Planning for SafetyWorkplace injuries are incredibly expensive – in a number of ways. Lost days, workers’ comp premium increases, reputation, impact on worker commitment to the company, overtime, and even the basic ethical cost of not doing everything reasonable to protect workers.
So it’s no surprise that companies work hard to prevent unsafe activities and behaviors that lead to preventable workplace and loading dock injury. That’s one of the core principles of a lean approach to loading dock operations.
Designing risk free processes
A typical step is to identify high risk activities (on the loading dock bending, lifting, and such tasks are easy to identify) and implement process changes to eliminate the requirement for workers to perform actions that lead to injuries.
A great example is using a pallet wrapper to reduce the unpleasant and injury prone task of manually wrapping pallets. Hand wrapping is often thought of as inexpensive and expedient. That’s a misconception. Aside from not requiring a machine, it typically increases operating cost in several ways:
- requires more film (higher material cost)
- takes longer (slower throughput)
- leads to higher rates of product damage in shipping (loads are inconsistently contained and locked to the pallets)
Hand wrapping a pallet means that a worker will have to lift rolls of film, apply steady pressure as they walk backwards around the load, and slowly bend over as they walk to reach the lower portions of the load. Rolls can be heavy and, like any other heavy object that is manually lifted, carries not only crush risks (from dropped loads) but also repetitive motion injury risks.
The risk of injury doesn’t end there, however. Workers also face the risk of a repetitive motion injury from the act of wrapping itself, both in how they hold the film and the continuous bending and stretching to reach all levels of the load.
Walking backward in a circle for any length of time can also be potentially dangerous. Not only can workers become dizzy from the circular motion, but they also (obviously) can’t see where they are going. A working with no line of sight who is also dizzy is at serious risk for injury in the busy, sometime chaotic, landscape of a loading dock.

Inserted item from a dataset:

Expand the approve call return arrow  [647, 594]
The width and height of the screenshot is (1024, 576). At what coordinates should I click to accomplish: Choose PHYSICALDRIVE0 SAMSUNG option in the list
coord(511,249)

With all of the downsides and risks of hand wrapping, it’s obviously an easy place for a plant manager or process engineer to look for opportunities to reduce risks and increase efficiency on the loading dock.
Trade up, not laterally
But simply replacing hand wrapping with a machine based process isn’t a panacea. Not only are the other issues (throughput, materials consumption, load containment) subject to the details of the technical solution, but the machine itself needs to be inherently safe or the ultimate goal of reducing risk of workplace accidents may be missed.
As we mentioned before, a typical loading dock is the scene of lots of activity, sometimes a bit chaotic, with honking horns, opening and closing doors, forklifts zipping to and fro and loads swinging around corners without warning and amidst all that activity it’s easy to overlook some potential injury risks in a simple machine like a pallet wrapper – but that’s a mistake.
Other safety features of many semi-automatic stretch wrappers include:
- emergency stop button
- large distance between the mast and the carriage
- automatic stop if the film breaks
The film delivery system on the Lantech Q Series Semiautomatics (turntable machines) is suspended from a belt which loses tension and becomes slack if the film delivery system encounters an obstacle (body part, etc.) while descending. A switch detects the slack and stops the descent of the film delivery system thus avoiding injuries.
Improve warehouse safety
It’s important, when shopping around for suppliers, to choose suppliers with enough experience to know how to build for safety. Find a supplier that’s built enough of these machines, and seen enough situations, to anticipate potential problems and engineer around them. You shouldn’t have to worry about them…but you need to make sure the supplier does. That’s your task.
This post was published on July 14, 2016 and updated on December 4, 2019.